One of the key pledges made by the Tories under David Cameron was a commitment to spend 0.7% of GDP on foreign aid, becoming just the sixth country to meet the target since it was set by the UN General Assembly in 1970.
The pledge, which was always hated by the right wing of the Tory Party, was part of Cameron’s plan to detoxify the Tory brand. And it was part of a social mission that the Cameroons felt was key to a new type of Tory Party. Missions to Rwanda to build schools were not just for the cameras, for many Tories they were life changing experiences.
But as austerity bit, it was harder to explain to Tory voters why taxpayers were subsidising countries like India and China, when there was a cash crisis in the NHS. The media turned against the foreign aid target, and International Development Secretary Priti Patel, a right winger who was once part of Jimmy Goldsmith’s Referendum Party, was appointed by May to overhaul the spending targets.
As stories have emerged in the popular press – no doubt carefully placed there to help craft public opinion – the popularity of the policy has nose dived. Charity begins at home, say voters.
The amount of cash involved in foreign aid payments are truly tiny.
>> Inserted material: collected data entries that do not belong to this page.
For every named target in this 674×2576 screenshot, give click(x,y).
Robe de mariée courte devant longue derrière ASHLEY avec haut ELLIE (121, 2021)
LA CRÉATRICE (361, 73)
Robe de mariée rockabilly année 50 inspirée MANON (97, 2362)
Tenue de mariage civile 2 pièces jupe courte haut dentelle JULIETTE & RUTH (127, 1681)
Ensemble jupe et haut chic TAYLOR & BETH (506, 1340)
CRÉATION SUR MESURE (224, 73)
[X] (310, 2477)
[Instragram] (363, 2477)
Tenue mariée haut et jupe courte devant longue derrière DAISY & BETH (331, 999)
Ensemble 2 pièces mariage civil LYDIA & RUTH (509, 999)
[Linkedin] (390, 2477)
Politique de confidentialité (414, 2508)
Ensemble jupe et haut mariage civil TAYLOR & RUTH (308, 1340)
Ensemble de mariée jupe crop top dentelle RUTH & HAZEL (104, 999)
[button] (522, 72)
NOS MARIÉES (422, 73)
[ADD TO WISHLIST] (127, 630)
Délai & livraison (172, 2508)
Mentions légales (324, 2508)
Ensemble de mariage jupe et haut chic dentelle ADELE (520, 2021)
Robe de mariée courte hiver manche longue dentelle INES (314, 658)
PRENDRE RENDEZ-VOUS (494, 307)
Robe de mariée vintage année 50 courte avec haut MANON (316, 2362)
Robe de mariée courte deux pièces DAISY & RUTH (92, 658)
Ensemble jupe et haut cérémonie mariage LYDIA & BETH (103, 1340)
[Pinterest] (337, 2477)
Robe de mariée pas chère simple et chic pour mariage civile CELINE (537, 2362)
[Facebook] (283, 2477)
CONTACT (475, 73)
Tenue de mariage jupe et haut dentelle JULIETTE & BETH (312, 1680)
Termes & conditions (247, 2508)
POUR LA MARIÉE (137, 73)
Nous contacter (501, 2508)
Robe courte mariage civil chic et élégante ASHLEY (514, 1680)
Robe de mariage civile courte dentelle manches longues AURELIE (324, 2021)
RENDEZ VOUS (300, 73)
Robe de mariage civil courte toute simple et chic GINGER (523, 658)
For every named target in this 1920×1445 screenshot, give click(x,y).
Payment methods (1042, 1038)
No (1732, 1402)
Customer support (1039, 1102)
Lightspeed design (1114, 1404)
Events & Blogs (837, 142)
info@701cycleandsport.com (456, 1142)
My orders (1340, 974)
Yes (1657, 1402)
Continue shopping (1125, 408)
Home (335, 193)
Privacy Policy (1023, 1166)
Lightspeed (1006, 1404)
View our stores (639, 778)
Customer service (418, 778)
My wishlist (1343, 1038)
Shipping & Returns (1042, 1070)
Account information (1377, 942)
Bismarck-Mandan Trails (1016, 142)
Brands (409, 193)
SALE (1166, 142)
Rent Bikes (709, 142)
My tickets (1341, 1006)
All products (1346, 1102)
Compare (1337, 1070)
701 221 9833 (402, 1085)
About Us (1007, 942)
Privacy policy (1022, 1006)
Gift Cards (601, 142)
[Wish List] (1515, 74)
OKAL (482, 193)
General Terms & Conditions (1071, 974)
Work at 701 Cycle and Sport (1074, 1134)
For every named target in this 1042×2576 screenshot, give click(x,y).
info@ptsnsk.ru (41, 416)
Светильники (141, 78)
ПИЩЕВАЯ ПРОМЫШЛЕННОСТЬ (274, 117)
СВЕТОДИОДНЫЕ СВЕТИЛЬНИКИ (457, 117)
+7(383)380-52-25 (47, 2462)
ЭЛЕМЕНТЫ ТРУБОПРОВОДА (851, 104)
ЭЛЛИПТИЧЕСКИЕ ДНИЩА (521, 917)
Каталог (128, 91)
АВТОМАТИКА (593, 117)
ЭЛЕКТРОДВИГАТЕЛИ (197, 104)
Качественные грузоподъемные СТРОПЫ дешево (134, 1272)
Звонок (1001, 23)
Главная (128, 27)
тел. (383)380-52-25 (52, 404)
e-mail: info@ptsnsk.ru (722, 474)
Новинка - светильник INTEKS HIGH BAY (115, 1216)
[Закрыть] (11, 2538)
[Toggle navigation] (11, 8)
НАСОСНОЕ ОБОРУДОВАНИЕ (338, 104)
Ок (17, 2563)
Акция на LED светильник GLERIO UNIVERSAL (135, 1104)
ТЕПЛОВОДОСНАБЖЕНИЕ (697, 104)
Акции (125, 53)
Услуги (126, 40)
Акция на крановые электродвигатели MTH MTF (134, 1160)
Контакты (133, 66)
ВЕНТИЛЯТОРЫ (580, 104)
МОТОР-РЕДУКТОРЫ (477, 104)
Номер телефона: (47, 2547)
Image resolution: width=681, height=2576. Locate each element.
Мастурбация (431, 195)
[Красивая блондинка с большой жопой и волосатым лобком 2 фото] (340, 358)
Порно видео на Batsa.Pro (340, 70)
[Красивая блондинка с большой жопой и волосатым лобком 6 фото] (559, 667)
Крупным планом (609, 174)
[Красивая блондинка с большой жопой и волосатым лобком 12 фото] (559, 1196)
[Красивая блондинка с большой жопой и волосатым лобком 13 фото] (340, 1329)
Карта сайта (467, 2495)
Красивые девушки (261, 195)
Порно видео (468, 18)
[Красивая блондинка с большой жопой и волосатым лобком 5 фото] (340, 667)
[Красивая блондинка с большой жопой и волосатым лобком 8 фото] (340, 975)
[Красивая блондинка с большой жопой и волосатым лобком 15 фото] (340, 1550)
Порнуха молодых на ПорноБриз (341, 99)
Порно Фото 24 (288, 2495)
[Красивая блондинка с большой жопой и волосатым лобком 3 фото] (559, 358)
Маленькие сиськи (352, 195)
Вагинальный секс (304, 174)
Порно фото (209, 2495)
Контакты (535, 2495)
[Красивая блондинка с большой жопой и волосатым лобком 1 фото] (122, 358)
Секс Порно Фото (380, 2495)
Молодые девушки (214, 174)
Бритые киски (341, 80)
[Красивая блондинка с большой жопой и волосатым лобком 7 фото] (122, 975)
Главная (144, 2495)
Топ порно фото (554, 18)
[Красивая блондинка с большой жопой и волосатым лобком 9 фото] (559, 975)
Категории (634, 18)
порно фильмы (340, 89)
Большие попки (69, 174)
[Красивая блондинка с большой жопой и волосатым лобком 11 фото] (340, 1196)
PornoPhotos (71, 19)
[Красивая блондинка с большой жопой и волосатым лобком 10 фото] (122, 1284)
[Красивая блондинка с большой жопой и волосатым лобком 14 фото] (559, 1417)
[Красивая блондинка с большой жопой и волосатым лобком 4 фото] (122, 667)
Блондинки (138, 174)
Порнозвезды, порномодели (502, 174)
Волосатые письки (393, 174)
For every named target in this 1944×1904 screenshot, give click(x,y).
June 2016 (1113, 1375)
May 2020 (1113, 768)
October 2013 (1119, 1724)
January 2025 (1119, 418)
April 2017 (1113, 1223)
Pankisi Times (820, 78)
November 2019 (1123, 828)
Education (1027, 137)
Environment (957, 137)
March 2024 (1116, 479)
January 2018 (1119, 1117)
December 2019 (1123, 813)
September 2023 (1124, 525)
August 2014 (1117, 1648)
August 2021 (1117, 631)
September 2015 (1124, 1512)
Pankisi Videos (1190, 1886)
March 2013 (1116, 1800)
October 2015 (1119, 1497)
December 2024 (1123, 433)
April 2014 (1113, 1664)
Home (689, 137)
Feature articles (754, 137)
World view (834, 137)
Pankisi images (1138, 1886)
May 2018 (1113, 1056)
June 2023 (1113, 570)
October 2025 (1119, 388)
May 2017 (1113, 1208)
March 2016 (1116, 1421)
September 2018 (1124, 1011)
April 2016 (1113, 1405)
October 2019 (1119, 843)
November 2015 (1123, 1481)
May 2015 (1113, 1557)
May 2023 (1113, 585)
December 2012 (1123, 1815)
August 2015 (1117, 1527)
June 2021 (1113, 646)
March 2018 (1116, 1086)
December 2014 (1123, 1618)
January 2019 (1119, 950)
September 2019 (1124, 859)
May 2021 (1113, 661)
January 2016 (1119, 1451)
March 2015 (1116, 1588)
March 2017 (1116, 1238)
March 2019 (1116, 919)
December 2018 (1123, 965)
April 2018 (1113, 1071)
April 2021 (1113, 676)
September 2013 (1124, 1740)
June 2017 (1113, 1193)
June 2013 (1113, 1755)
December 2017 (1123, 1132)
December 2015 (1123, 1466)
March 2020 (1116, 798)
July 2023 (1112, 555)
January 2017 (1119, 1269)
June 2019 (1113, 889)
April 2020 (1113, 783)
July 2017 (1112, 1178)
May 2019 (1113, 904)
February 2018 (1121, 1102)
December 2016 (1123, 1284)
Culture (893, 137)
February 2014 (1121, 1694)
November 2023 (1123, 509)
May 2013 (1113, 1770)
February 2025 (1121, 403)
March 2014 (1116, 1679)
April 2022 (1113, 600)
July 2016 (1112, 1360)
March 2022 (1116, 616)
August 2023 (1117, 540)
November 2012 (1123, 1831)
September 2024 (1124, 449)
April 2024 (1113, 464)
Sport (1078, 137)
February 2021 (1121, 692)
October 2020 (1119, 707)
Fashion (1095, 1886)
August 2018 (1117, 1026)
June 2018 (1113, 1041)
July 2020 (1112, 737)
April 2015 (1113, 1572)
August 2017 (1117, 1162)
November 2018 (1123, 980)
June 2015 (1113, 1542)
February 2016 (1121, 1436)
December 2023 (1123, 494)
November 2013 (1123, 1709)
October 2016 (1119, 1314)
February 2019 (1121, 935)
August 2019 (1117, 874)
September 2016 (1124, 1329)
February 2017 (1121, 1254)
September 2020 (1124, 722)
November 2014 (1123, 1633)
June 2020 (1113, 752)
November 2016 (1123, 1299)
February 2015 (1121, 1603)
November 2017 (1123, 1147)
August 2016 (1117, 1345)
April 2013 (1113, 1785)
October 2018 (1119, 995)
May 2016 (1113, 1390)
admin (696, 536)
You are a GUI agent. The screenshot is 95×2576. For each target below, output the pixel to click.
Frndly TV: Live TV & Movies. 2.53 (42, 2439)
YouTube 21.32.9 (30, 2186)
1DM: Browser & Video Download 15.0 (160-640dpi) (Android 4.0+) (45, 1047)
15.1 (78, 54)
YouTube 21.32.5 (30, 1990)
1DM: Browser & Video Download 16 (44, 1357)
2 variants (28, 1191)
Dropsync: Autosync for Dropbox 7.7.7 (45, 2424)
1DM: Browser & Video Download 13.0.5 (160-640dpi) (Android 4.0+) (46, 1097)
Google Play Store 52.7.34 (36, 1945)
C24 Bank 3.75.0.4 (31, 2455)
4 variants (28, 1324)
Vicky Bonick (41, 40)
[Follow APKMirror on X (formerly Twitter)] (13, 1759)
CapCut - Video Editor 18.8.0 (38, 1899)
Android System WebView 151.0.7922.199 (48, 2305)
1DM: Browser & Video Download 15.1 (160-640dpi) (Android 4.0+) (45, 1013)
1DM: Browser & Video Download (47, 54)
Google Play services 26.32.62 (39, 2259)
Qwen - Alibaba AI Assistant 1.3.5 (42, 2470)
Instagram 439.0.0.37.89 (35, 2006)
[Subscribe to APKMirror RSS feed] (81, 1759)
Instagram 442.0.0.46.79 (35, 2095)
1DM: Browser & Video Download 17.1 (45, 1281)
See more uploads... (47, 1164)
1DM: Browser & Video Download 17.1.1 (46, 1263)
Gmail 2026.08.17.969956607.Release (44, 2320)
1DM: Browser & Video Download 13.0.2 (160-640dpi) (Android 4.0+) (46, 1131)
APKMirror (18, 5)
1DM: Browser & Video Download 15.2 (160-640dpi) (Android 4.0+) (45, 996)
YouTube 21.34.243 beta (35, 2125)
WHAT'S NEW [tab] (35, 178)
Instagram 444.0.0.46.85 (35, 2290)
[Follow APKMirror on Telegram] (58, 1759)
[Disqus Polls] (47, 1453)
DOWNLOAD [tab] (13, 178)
It does a huge amount of good in the world, and helps to extend the soft diplomatic power of the UK – something that we will increasingly rely upon once we Brexit from the EU. So scrapping the target would save very little money for the Treasury.
The people who are most likely to dislike foreign aid spending are former UKIP voters, who are flooding back into the Tories now Brexit is official Government policy. It must surely be tempting for the Tory Party to wonder who else they are going to vote for, and ignore the temptation to shift to the right to hoover up these homeless and drifting voters.
The people who are most likely to be upset by the scrapping of the foreign aid target are the liberal Conservatives, voters who abstained from voting Tory in 1992, 1997, 2001, and 2005. Without these voters it is very difficult for the Tories to be in Government. The Cameroon project worked for a reason – elections in this country are won on the centre ground. Just because Labour is wandering off to the left, abandoning any pretence of the centre ground, isn’t a good reason for the Tories to wander off to the right, also abandoning the centre ground.
Party sources insist that no final decisions have been taken on the prospectus that May will put to the country in June. But asked by a Tory MP on Wednesday to repeat Cameron’s 2015 promise, Mrs May said “we are meeting” the commitment, but wouldn’t confirm it would continue after the election.
Ipswich MP Ben Gummer is working on the Tory Manifesto, joined by Fiona Hill and Nick Timothy, Mrs May’s joint Chiefs of Staff. Chris Wilkins, her much respected foreign affairs advisor, is also involved, as is the head of the policy unit, John Godfrey.